Several clinical trials are being underway regarding IL-33. First of all, we have Itepekimab in the AERIFY and AERIFY-2 trials. Itepekimab is a human IgG4P monoclonal antibody against interleukin-33. It is primary aim involves efficacy compared to placebo with the annualized rate of acute moderate-or-severe COPD exacerbations in former smoker cohort. Secondary objectives include like before, quality of like measured with SGRQ, FEV1, safety and tolerability during 52 weeks.10

Another ongoing trial, but this one with the ST2 receptor and not IL-33 itself, we have Astegolimab, as part of the ALIENTO trial. Astegolimab is a human IgG2 mAb that blocks IL-33 signaling by targeting ST2, the IL-33 receptor. Astegolimab is also a monoclonal antibody administered subcutaneously in COPD patients with primary objective in COPD moderate and severe exacerbation reduction, and secondary objectives including lung function, quality of life, safety and tolerability.11

A third molecule involving IL-33 in COPD is currently being studied in the FRONTIER4, OBERON and TITANIA studies named Tozorakimab.
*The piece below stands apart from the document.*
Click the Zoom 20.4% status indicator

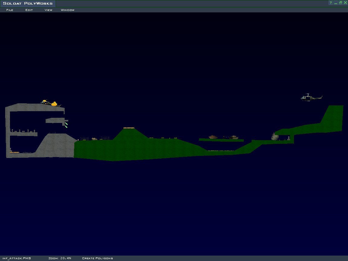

Tozorakimab is a high-affinity human immunoglobulin G1 monoclonal antibody that neutralizes IL-33. FRONTIER 4 trial's primary aim is toward FEV1 change from baseline to week 12 of treatment compared to placebo.12

Novel therapies that are not included in the monoclonal antibody family are also being currently under study like an oral phosphodiesterase inhibitor, named Mitiperstat, as part of the CRESCENDO trial. Mitiperstat is a novel selective myeloperoxidase inhibitor with high potency. Its primary objective is the time to first COPD composite exacerbation (CompEx) event in patients with moderate to severe COPD. Other secondary objectives also include annualized exacerbation rate, lung function, quality of life and breathlessness, cough and Sputum Score (BCSS). This clinical trial design involves 12–24 week evaluation of patients.13

Last but not least, we have a 52 week placebo controlled study with an inhaled molecule as an add-on to maintenance triple therapy in subjects with COPD and chronic bronchitis called Tanimilast. Tanimilast is a novel, potent and selective inhaled PDE4 inhibitor of isoforms A-D endowed with anti-inflammatory properties. Two similar designed studies, named PILASTER and PILLAR, are currently evaluating this inhaled molecule for reduction in the number of moderate and severe COPD exacerbations. Both trials biggest difference is lung function, having a FEV1 less than 50% as an inclusion criteria in the PILLAR study, different from PILASTER where patients with FEV1 less than 80% can be included.14,15

Although Th2 and IL-33 signaling looks promising therapies based on mechanism of action and early efficacy signals, it is important to notice that serious hypersensitivity reactions including anaphylaxis are an identified risk regarding use of monoclonal antibodies. Nonetheless, biologics and both phospodiesterase and myeloperoxidase inhibitors are one of the main therapeutic targets in COPD bringing a new paradigm for patients’ management. With newer clinical trials results, we can just hope this pipeline therapeutics improve their quality of life of our patients.